We focused on visual dreams experienced during the sleep-onset (hypnagogic) period (sleep stage 1 or 2), because it allowed us to collect many observations by repeating awakenings and recording subjects’ verbal reports of dreaming. Three subjects participated in the fMRI sleep experiments, in which they were awakened when an EEG signature was detected and then asked to give a verbal report, freely describing their visual experience(s) before awakening. We repeated this procedure to attain at least 200 awakenings with a visual report from each subject. We analyzed the verbal reports using a lexical database to create systematic labels for visual contents (about 20 object categories).

We constructed decoders by training linear support vector machines (SVM) on fMRI data measured while each subject viewed web images for each object category. We tested the decoders on brain activity patterns during sleeping, and demonstrated that the dream contents subsequently reported by the subjects could be predicted from the visual cortical activity patterns measured immediately before awakening.

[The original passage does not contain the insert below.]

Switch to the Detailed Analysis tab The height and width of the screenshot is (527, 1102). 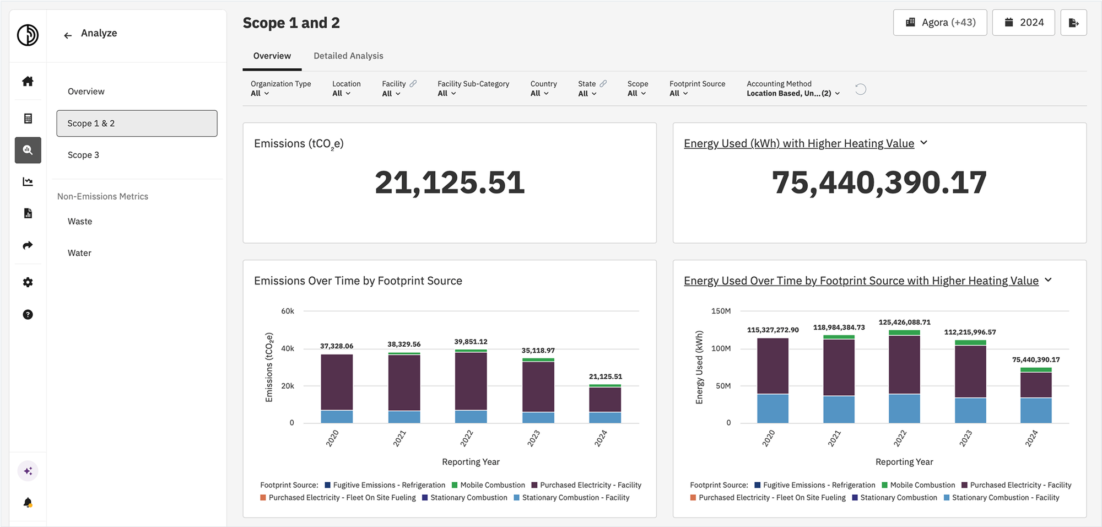point(348,56)
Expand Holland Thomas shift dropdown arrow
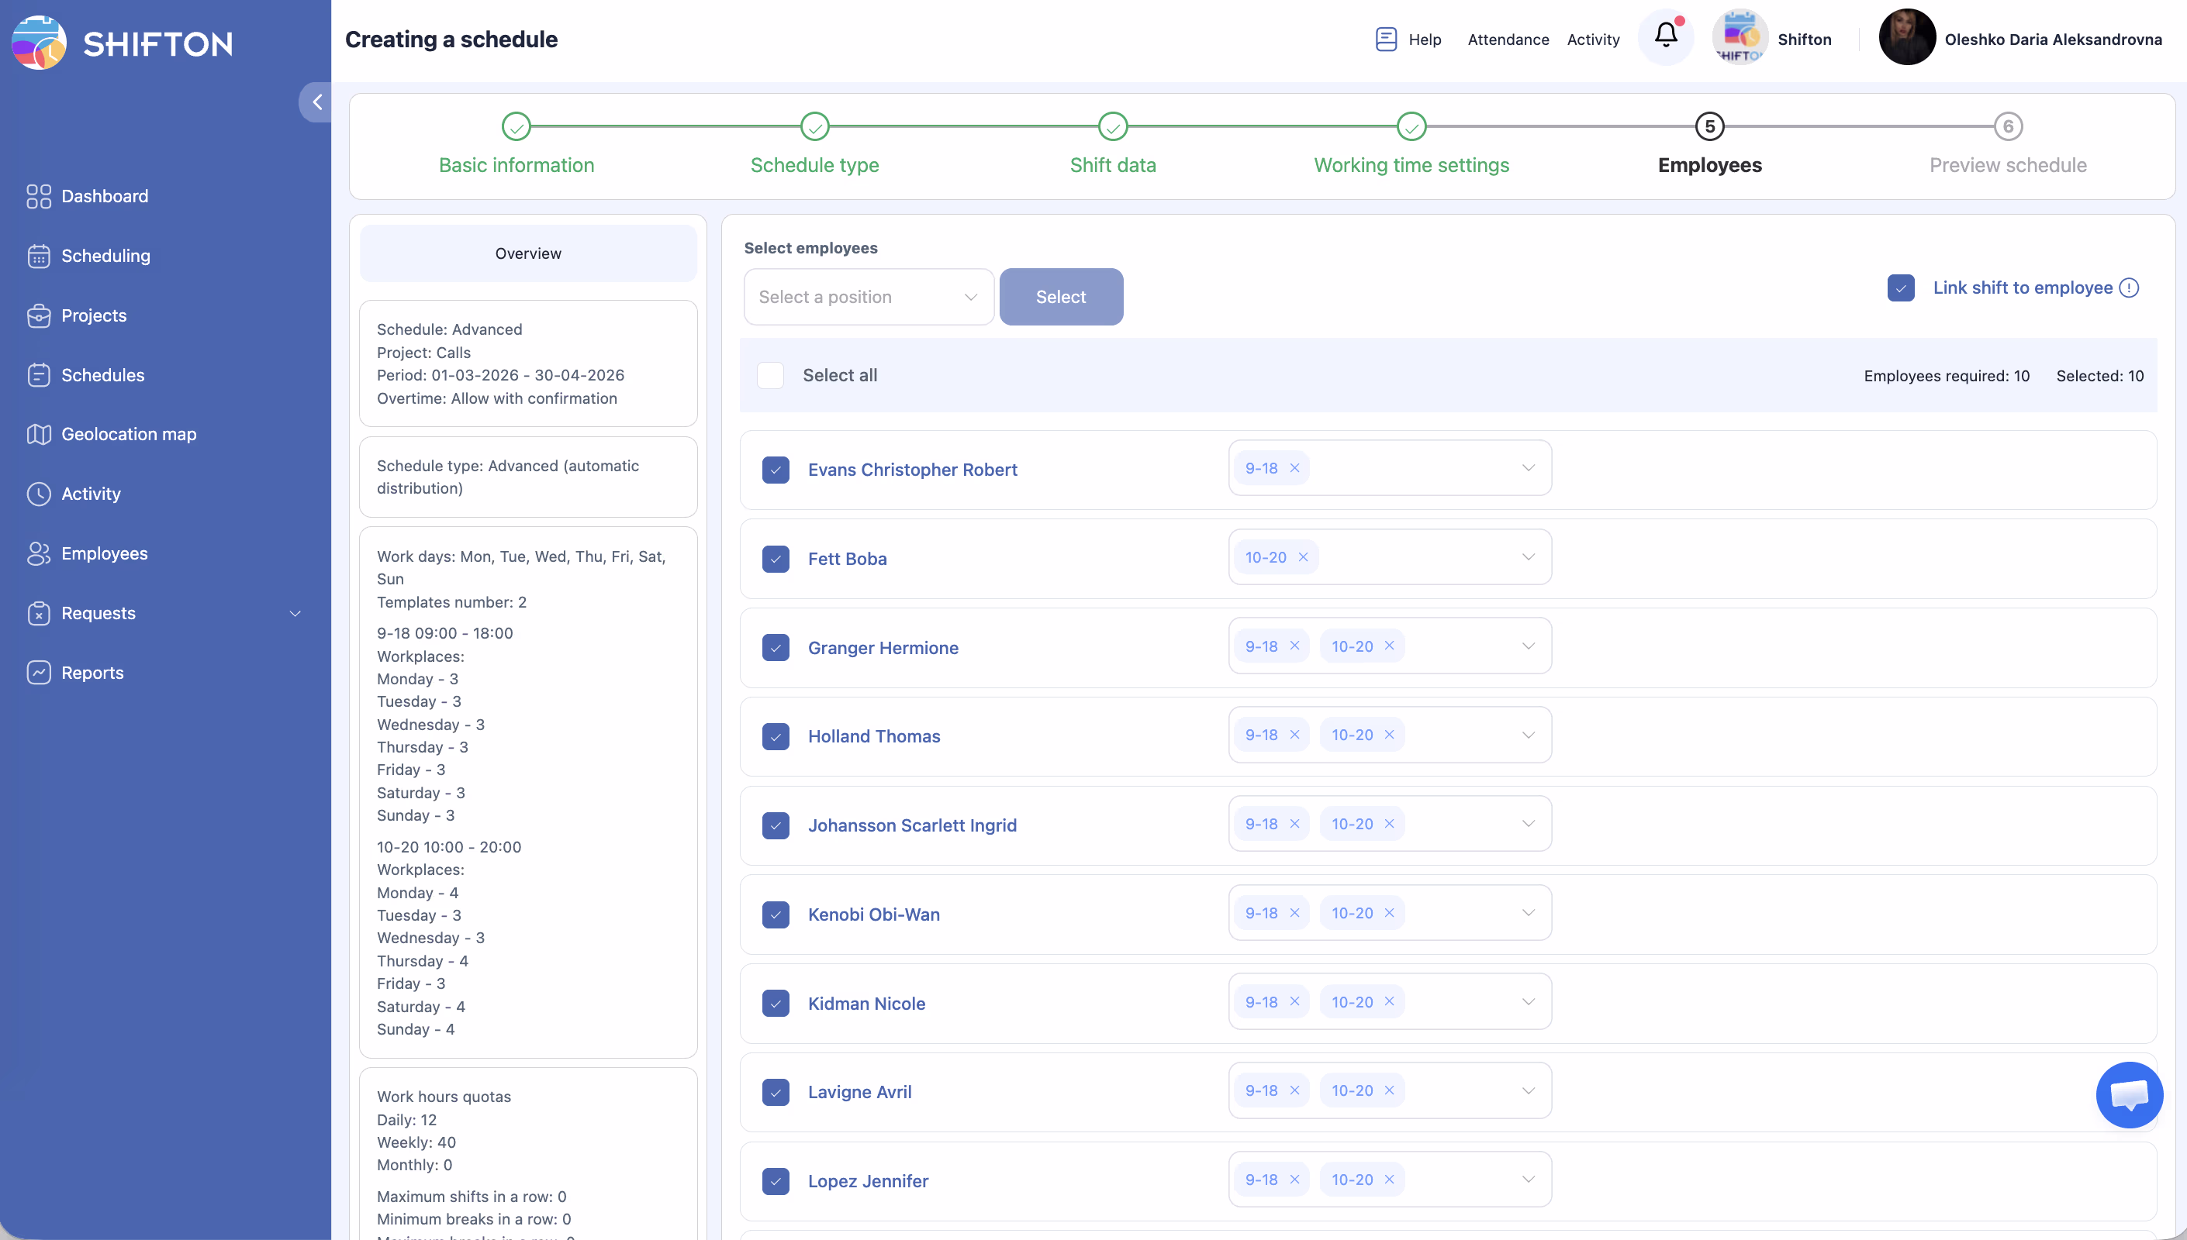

Our results suggest that the specific contents of visual dreams during sleep are represented by and can be read out from visual cortical activity patterns shared with awake stimulus representation. Our method may further work beyond the bounds of sleep stages and reportable experience to uncover the dynamics of spontaneous brain activity in association with stimulus representation. We expect that it will lead to a better understanding of the functions of dreaming and spontaneous neural events.

fig1
Figure 1. Experimental overview. fMRI data were acquired from sleeping subjects, along with simultaneously recorded polysomnography. Subjects were awakened during sleep stage 1 or 2 (red dashed line) and verbally reported their visual experience during sleep. fMRI data immediately before awakening were used as the input for main decoding analyses. Words describing visual objects or scenes (red letters) were extracted. The visual contents were predicted using machine learning decoders trained on fMRI responses to natural images.

fig2
Figure 2. Example time course of decoder outputs for a single sleep sample (Subject 2, 118th awakening; character category, in bold).